On The Stock Market, Kris Allen, Contrary Opinion, & American Idol

May 21, 2009: 6:05 PM CST

What does Kris Allen’s ‘upset’ victory over Adam Lambert on the finals of American Idol have to do with the Stock Market, Trading, and Contrary Opinion?  A lot – read on to find out more.

For those not familiar with this ninth season of American Idol, all you need to know is that Adam Lambert was the hands-down favorite to win this season of American Idol – it was almost accepted as an inevitability by many.  However, when the votes were recorded and the winner announced, Kris Allen – called the “underdog” or “dark-horse,” was declared the winner, to the shock of many.  As ‘mysterious’ as this seemed, it was right along the expectation of those – like myself – who are well-versed in the concept of “Contrary Opinion” or “The Unexpected” thanks to my experiences trading the stock market over the years.

For many weeks, it seemed that the judges had already crowned Lambert the winner, and one week in particular, Simon Cowell criticized Kris Allen by saying “I’ll be honest, there’s no way you can win this competition” referring to his lack of confidence when compared to Adam and other competitors.  Some even joked that American Idol was “The Adam Lambert Show.”

■ **WRITTEN TASKS**:
**A)** In the post about American Idol and contrary opinion, translate this sentence into Spanish: "Some even joked that American Idol was “The Adam Lambert Show.”"
**B)** According to the post about American Idol and contrary opinion, which judge told Kris Allen there was no way he could win the competition?
**C)** Resume the post about American Idol and contrary opinion, starting after its final sentence.

■ **SOURCE MATERIAL**:
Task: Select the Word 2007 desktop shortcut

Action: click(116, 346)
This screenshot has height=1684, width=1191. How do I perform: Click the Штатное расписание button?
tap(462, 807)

■ **SOLVED TASKS**:
**A)** Algunos incluso bromearon diciendo que American Idol era «The Adam Lambert Show».

**B)** Simon Cowell.

**C)**
On the days before the winner was announced, popular ‘betting’ website InTrade.com listed Allen’s chances around 40% (Adam’s chances of winning at 60%) and actually Allen’s odds dipped to a low of 30% just after midnight prior to the competition.  Lambert’s odds hovered near 70% to 80% virtually throughout the life of the inTrade Contract.  On May 19th, the day before the finals (Wednesday), Allen’s odds of winning were roughly 25%.  Las Vegas and other betting sites gave the edge to Lambert.

The image below is a comparison between Allen and Lambert’s inTrade.com odds:

There’s many reasons Kris Allen won, and you can read them on other websites – few of which are pertinent to the stock market – but the few that are include the “Complacency” of overconfidence and theory of contrary opinion.  Perhaps Lambert supporters were certain he would win and thus did not vote as aggressively as Allen supporters – Simon warned this might happen.

So how do we tie this into the stock market?

How many times have you heard something discussed as “inevitable” in the stock market by analysts or friends, and upon taking a position, you see the market (or a stock) head the exact opposite direction than you and everyone expect?  More times than chance, isn’t it?  So much so that the game almost seems ‘rigged’ at times.

How many times will a company announce better than expected earnings but that same company’s stock will gap or trade lower upon the announcement?  I wrote a post last year addressing this topic entitled “Why Might a Stock Fall on Good News?”  I also addressed this in an intraday summary entitled “A Little Perversion Trade.”   Further, I wrote a post entitled “Confusion in the Market – How to Understand” – all of which were designed to address these ‘perplexing’ realities of the market (and life).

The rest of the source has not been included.